▶ Work instructions: Please copy out the entries below exactly, beginning with the line that contains "Screen dimensions: 1366x768" and ending with the line that contains "You are a computer-use agent. The", and include nothing outside that span.
[Provided material — start]
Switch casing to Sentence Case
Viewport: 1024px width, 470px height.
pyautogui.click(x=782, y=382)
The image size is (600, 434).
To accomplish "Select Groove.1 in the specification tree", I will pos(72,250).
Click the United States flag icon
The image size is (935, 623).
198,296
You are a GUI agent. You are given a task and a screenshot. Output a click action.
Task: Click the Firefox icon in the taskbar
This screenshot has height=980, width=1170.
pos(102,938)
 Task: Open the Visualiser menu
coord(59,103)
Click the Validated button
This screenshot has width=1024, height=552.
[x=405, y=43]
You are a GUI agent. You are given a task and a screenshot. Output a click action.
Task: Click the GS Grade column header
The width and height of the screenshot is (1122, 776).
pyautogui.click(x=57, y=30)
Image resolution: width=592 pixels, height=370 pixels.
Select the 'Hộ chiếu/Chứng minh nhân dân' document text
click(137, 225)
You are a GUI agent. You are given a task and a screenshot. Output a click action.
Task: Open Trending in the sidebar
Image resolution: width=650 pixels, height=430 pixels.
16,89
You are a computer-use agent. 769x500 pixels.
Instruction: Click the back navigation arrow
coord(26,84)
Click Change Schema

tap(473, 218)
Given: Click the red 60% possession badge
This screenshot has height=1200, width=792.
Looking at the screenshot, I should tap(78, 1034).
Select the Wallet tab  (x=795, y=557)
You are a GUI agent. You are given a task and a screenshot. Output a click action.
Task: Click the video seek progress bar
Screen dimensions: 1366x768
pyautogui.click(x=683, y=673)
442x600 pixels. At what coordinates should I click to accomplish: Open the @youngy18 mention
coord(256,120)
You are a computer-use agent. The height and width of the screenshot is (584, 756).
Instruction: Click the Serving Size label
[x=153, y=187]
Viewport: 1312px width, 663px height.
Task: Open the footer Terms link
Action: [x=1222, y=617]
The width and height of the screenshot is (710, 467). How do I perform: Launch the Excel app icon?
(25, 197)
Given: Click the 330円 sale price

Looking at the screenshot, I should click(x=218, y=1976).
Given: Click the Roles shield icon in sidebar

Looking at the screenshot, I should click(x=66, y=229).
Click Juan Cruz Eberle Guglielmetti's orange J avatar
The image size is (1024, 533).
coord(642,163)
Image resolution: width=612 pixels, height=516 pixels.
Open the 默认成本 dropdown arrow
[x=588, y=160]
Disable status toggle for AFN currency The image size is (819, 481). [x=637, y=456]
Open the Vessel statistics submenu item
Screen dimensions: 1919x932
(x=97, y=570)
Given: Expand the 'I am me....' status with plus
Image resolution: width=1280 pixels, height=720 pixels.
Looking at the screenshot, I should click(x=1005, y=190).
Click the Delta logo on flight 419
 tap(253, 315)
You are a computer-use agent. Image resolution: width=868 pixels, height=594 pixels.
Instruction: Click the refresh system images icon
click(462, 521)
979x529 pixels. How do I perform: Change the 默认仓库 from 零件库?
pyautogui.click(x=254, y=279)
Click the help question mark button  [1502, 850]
[Provided material — finish]
▶ Finished task:
Screen dimensions: 1366x768
pyautogui.click(x=683, y=673)
442x600 pixels. At what coordinates should I click to accomplish: Open the @youngy18 mention
coord(256,120)
You are a computer-use agent. The height and width of the screenshot is (584, 756).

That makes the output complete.